• **WORK INSTRUCTIONS**: Output, word for word and without pictures, the lines from the one containing "IA - Reconquérir le pouvoir médical (63, 860)" through the final line of the listing below.

• **THE RECORDS**:
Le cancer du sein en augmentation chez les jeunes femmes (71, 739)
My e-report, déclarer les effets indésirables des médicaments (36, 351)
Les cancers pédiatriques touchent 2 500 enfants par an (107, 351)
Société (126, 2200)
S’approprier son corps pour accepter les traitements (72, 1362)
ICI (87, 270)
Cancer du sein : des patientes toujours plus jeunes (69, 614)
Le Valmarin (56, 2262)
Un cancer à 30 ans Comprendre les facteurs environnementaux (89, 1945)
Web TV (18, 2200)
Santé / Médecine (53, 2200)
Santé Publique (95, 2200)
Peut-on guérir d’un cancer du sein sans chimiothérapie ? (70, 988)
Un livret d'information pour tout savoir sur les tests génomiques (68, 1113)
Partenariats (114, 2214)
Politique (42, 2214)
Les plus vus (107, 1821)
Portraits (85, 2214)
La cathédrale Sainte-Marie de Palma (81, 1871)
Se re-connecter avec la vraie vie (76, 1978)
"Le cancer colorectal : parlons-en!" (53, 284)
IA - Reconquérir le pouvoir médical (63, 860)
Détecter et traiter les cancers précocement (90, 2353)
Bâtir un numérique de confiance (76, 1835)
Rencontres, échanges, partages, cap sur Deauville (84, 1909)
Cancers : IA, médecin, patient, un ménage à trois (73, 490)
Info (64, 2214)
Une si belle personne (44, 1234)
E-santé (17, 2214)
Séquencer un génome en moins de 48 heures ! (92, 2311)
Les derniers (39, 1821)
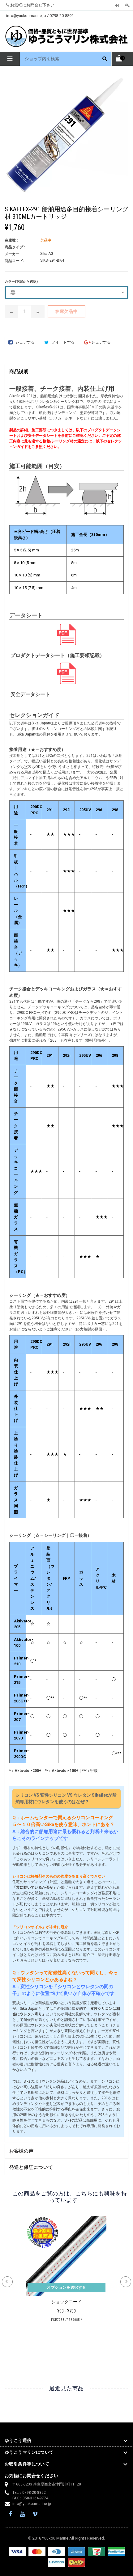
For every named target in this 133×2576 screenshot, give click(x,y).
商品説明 (19, 371)
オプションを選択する (66, 2287)
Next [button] (125, 2281)
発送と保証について (31, 2167)
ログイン (116, 5)
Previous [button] (7, 2281)
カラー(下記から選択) (21, 282)
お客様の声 (21, 2151)
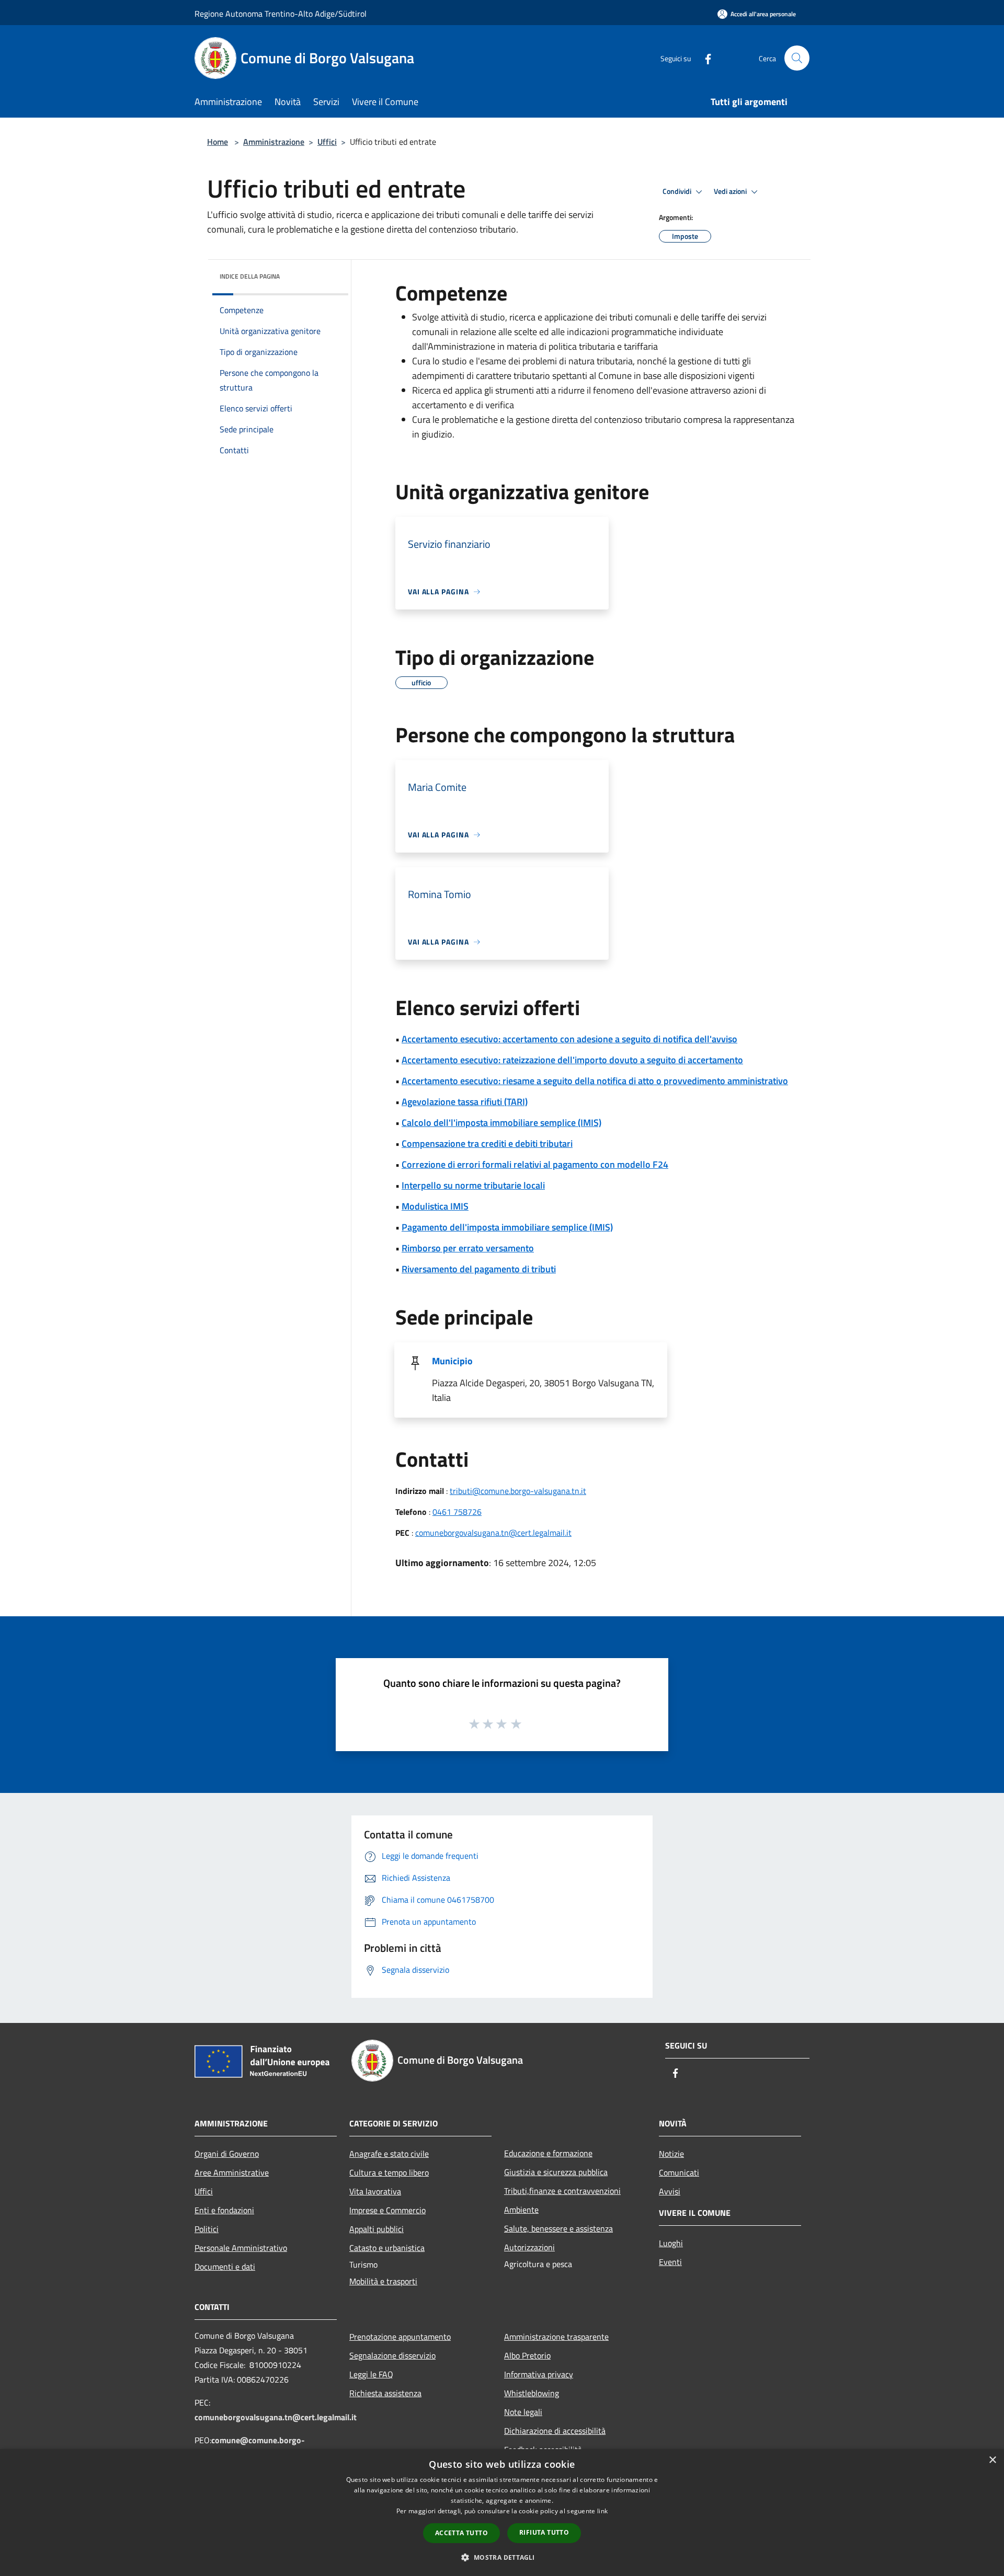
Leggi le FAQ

• **COMPLETED TASK**:
IA - Reconquérir le pouvoir médical (63, 860)
Détecter et traiter les cancers précocement (90, 2353)
Bâtir un numérique de confiance (76, 1835)
Rencontres, échanges, partages, cap sur Deauville (84, 1909)
Cancers : IA, médecin, patient, un ménage à trois (73, 490)
Info (64, 2214)
Une si belle personne (44, 1234)
E-santé (17, 2214)
Séquencer un génome en moins de 48 heures ! (92, 2311)
Les derniers (39, 1821)
For every named target in this 133×2576 screenshot, give click(x,y).
商品説明 (19, 371)
オプションを選択する (66, 2287)
Next [button] (125, 2281)
発送と保証について (31, 2167)
ログイン (116, 5)
Previous [button] (7, 2281)
カラー(下記から選択) (21, 282)
お客様の声 (21, 2151)
Leggi le FAQ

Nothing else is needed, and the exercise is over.